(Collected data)
┏━━

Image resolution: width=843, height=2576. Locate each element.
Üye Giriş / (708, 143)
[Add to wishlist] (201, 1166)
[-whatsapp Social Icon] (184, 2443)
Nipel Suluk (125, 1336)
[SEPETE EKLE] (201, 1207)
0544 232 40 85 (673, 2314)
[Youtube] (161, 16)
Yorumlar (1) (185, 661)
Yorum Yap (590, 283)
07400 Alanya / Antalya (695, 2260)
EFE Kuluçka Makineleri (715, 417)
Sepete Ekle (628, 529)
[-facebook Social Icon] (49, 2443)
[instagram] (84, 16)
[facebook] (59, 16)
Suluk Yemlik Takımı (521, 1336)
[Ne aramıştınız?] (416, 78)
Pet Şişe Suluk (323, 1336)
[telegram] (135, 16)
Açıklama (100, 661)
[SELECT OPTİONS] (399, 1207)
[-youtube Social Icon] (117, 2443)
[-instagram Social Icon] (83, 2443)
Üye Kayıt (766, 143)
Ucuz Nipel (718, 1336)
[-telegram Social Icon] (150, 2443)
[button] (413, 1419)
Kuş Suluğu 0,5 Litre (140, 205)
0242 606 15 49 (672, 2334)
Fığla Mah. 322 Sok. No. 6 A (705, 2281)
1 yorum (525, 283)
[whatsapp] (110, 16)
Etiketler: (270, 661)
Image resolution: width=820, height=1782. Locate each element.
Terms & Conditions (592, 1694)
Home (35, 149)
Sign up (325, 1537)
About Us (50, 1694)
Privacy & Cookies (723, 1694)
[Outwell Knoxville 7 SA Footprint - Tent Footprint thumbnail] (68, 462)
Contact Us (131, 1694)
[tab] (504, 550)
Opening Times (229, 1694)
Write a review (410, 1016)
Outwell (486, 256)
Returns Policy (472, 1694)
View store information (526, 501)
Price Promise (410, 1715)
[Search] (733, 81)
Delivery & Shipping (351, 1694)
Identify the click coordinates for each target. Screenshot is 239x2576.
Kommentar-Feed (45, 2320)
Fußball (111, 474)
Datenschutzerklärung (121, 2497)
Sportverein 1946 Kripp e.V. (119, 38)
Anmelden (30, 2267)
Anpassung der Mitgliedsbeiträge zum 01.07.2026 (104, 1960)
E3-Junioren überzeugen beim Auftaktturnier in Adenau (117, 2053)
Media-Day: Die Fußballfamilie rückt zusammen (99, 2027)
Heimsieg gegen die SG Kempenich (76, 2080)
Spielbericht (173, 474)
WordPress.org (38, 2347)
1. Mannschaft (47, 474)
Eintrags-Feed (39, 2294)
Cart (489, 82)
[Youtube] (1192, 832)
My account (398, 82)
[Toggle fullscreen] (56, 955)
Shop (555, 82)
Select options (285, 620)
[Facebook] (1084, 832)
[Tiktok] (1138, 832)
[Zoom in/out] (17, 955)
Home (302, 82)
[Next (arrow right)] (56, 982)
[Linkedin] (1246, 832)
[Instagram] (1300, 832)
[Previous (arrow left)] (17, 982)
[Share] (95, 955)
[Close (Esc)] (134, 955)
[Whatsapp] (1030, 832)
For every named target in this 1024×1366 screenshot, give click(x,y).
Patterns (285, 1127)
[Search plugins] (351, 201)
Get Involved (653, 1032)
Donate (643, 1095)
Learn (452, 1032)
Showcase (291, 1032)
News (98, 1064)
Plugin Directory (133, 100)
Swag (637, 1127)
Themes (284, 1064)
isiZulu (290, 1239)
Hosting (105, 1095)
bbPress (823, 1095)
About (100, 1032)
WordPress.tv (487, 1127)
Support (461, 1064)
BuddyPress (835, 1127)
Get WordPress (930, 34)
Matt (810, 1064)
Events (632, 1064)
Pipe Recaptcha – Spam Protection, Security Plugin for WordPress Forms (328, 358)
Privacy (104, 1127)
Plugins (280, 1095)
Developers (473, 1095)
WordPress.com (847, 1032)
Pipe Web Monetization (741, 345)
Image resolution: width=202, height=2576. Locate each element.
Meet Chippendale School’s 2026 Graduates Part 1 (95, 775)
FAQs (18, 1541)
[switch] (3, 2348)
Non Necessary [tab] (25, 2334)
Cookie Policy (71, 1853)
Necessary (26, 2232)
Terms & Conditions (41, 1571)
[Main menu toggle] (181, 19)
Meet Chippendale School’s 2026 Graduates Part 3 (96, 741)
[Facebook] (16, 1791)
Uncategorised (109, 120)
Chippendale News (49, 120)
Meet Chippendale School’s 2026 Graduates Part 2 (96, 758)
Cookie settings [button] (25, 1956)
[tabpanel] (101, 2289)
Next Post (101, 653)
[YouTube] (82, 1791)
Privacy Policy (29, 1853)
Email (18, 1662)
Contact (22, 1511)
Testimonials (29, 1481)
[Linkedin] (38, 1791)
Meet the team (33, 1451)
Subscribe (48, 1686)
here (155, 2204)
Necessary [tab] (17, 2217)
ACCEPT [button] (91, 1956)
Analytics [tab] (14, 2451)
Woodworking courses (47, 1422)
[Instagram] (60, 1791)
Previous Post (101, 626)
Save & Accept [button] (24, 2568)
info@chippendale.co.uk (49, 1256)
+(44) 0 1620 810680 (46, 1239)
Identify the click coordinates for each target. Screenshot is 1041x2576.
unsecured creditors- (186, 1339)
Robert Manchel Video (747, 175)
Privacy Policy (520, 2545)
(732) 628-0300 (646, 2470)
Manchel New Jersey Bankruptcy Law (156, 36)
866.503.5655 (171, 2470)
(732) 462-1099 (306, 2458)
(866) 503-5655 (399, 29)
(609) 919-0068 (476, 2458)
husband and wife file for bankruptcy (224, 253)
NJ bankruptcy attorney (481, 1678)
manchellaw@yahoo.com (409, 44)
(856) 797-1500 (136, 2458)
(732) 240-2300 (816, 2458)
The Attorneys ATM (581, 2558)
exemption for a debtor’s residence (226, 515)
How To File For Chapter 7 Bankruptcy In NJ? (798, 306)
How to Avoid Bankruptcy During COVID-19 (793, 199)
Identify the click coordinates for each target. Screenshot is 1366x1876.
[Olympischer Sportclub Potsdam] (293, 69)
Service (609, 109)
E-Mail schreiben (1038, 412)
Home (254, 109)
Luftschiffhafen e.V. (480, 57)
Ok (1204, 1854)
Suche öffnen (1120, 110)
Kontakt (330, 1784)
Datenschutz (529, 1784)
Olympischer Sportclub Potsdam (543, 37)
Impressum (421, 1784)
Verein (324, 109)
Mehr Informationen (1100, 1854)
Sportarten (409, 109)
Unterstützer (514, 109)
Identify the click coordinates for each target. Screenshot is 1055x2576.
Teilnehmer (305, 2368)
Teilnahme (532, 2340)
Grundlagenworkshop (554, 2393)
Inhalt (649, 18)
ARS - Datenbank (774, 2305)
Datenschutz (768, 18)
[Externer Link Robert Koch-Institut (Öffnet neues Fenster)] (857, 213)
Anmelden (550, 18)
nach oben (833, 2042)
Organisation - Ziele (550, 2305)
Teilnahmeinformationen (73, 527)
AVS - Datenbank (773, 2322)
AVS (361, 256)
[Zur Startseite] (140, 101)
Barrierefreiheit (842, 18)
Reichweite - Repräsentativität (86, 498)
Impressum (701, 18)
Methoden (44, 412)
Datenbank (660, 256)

┗━━

WHAT THE TASK ASKS: Repeat the data word for word, leaving out no line.

EXERCISE SOLUTION:
Image resolution: width=843, height=2576. Locate each element.
Üye Giriş / (708, 143)
[Add to wishlist] (201, 1166)
[-whatsapp Social Icon] (184, 2443)
Nipel Suluk (125, 1336)
[SEPETE EKLE] (201, 1207)
0544 232 40 85 (673, 2314)
[Youtube] (161, 16)
Yorumlar (1) (185, 661)
Yorum Yap (590, 283)
07400 Alanya / Antalya (695, 2260)
EFE Kuluçka Makineleri (715, 417)
Sepete Ekle (628, 529)
[-facebook Social Icon] (49, 2443)
[instagram] (84, 16)
[facebook] (59, 16)
Suluk Yemlik Takımı (521, 1336)
[Ne aramıştınız?] (416, 78)
Pet Şişe Suluk (323, 1336)
[telegram] (135, 16)
Açıklama (100, 661)
[SELECT OPTİONS] (399, 1207)
[-youtube Social Icon] (117, 2443)
[-instagram Social Icon] (83, 2443)
Üye Kayıt (766, 143)
Ucuz Nipel (718, 1336)
[-telegram Social Icon] (150, 2443)
[button] (413, 1419)
Kuş Suluğu 0,5 Litre (140, 205)
0242 606 15 49 (672, 2334)
Fığla Mah. 322 Sok. No. 6 A (705, 2281)
1 yorum (525, 283)
[whatsapp] (110, 16)
Etiketler: (270, 661)
Image resolution: width=820, height=1782. Locate each element.
Terms & Conditions (592, 1694)
Home (35, 149)
Sign up (325, 1537)
About Us (50, 1694)
Privacy & Cookies (723, 1694)
[Outwell Knoxville 7 SA Footprint - Tent Footprint thumbnail] (68, 462)
Contact Us (131, 1694)
[tab] (504, 550)
Opening Times (229, 1694)
Write a review (410, 1016)
Outwell (486, 256)
Returns Policy (472, 1694)
View store information (526, 501)
Price Promise (410, 1715)
[Search] (733, 81)
Delivery & Shipping (351, 1694)
Identify the click coordinates for each target. Screenshot is 239x2576.
Kommentar-Feed (45, 2320)
Fußball (111, 474)
Datenschutzerklärung (121, 2497)
Sportverein 1946 Kripp e.V. (119, 38)
Anmelden (30, 2267)
Anpassung der Mitgliedsbeiträge zum 01.07.2026 (104, 1960)
E3-Junioren überzeugen beim Auftaktturnier in Adenau (117, 2053)
Media-Day: Die Fußballfamilie rückt zusammen (99, 2027)
Heimsieg gegen die SG Kempenich (76, 2080)
Spielbericht (173, 474)
WordPress.org (38, 2347)
1. Mannschaft (47, 474)
Eintrags-Feed (39, 2294)
Cart (489, 82)
[Youtube] (1192, 832)
My account (398, 82)
[Toggle fullscreen] (56, 955)
Shop (555, 82)
Select options (285, 620)
[Facebook] (1084, 832)
[Tiktok] (1138, 832)
[Zoom in/out] (17, 955)
Home (302, 82)
[Next (arrow right)] (56, 982)
[Linkedin] (1246, 832)
[Instagram] (1300, 832)
[Previous (arrow left)] (17, 982)
[Share] (95, 955)
[Close (Esc)] (134, 955)
[Whatsapp] (1030, 832)
For every named target in this 1024×1366 screenshot, give click(x,y).
Patterns (285, 1127)
[Search plugins] (351, 201)
Get Involved (653, 1032)
Donate (643, 1095)
Learn (452, 1032)
Showcase (291, 1032)
News (98, 1064)
Plugin Directory (133, 100)
Swag (637, 1127)
Themes (284, 1064)
isiZulu (290, 1239)
Hosting (105, 1095)
bbPress (823, 1095)
About (100, 1032)
WordPress.tv (487, 1127)
Support (461, 1064)
BuddyPress (835, 1127)
Get WordPress (930, 34)
Matt (810, 1064)
Events (632, 1064)
Pipe Recaptcha – Spam Protection, Security Plugin for WordPress Forms (328, 358)
Privacy (104, 1127)
Plugins (280, 1095)
Developers (473, 1095)
WordPress.com (847, 1032)
Pipe Web Monetization (741, 345)
Image resolution: width=202, height=2576. Locate each element.
Meet Chippendale School’s 2026 Graduates Part 1 (95, 775)
FAQs (18, 1541)
[switch] (3, 2348)
Non Necessary [tab] (25, 2334)
Cookie Policy (71, 1853)
Necessary (26, 2232)
Terms & Conditions (41, 1571)
[Main menu toggle] (181, 19)
Meet Chippendale School’s 2026 Graduates Part 3 (96, 741)
[Facebook] (16, 1791)
Uncategorised (109, 120)
Chippendale News (49, 120)
Meet Chippendale School’s 2026 Graduates Part 2 (96, 758)
Cookie settings [button] (25, 1956)
[tabpanel] (101, 2289)
Next Post (101, 653)
[YouTube] (82, 1791)
Privacy Policy (29, 1853)
Email (18, 1662)
Contact (22, 1511)
Testimonials (29, 1481)
[Linkedin] (38, 1791)
Meet the team (33, 1451)
Subscribe (48, 1686)
here (155, 2204)
Necessary [tab] (17, 2217)
ACCEPT [button] (91, 1956)
Analytics [tab] (14, 2451)
Woodworking courses (47, 1422)
[Instagram] (60, 1791)
Previous Post (101, 626)
Save & Accept [button] (24, 2568)
info@chippendale.co.uk (49, 1256)
+(44) 0 1620 810680 (46, 1239)
Identify the click coordinates for each target. Screenshot is 1041x2576.
unsecured creditors- (186, 1339)
Robert Manchel Video (747, 175)
Privacy Policy (520, 2545)
(732) 628-0300 (646, 2470)
Manchel New Jersey Bankruptcy Law (156, 36)
866.503.5655 (171, 2470)
(732) 462-1099 (306, 2458)
(866) 503-5655 (399, 29)
(609) 919-0068 (476, 2458)
husband and wife file for bankruptcy (224, 253)
NJ bankruptcy attorney (481, 1678)
manchellaw@yahoo.com (409, 44)
(856) 797-1500 (136, 2458)
(732) 240-2300 (816, 2458)
The Attorneys ATM (581, 2558)
exemption for a debtor’s residence (226, 515)
How To File For Chapter 7 Bankruptcy In NJ? (798, 306)
How to Avoid Bankruptcy During COVID-19 (793, 199)
Identify the click coordinates for each target. Screenshot is 1366x1876.
[Olympischer Sportclub Potsdam] (293, 69)
Service (609, 109)
E-Mail schreiben (1038, 412)
Home (254, 109)
Luftschiffhafen e.V. (480, 57)
Ok (1204, 1854)
Suche öffnen (1120, 110)
Kontakt (330, 1784)
Datenschutz (529, 1784)
Olympischer Sportclub Potsdam (543, 37)
Impressum (421, 1784)
Verein (324, 109)
Mehr Informationen (1100, 1854)
Sportarten (409, 109)
Unterstützer (514, 109)
Identify the click coordinates for each target. Screenshot is 1055x2576.
Teilnehmer (305, 2368)
Teilnahme (532, 2340)
Grundlagenworkshop (554, 2393)
Inhalt (649, 18)
ARS - Datenbank (774, 2305)
Datenschutz (768, 18)
[Externer Link Robert Koch-Institut (Öffnet neues Fenster)] (857, 213)
Anmelden (550, 18)
nach oben (833, 2042)
Organisation - Ziele (550, 2305)
Teilnahmeinformationen (73, 527)
AVS - Datenbank (773, 2322)
AVS (361, 256)
[Zur Startseite] (140, 101)
Barrierefreiheit (842, 18)
Reichweite - Repräsentativität (86, 498)
Impressum (701, 18)
Methoden (44, 412)
Datenbank (660, 256)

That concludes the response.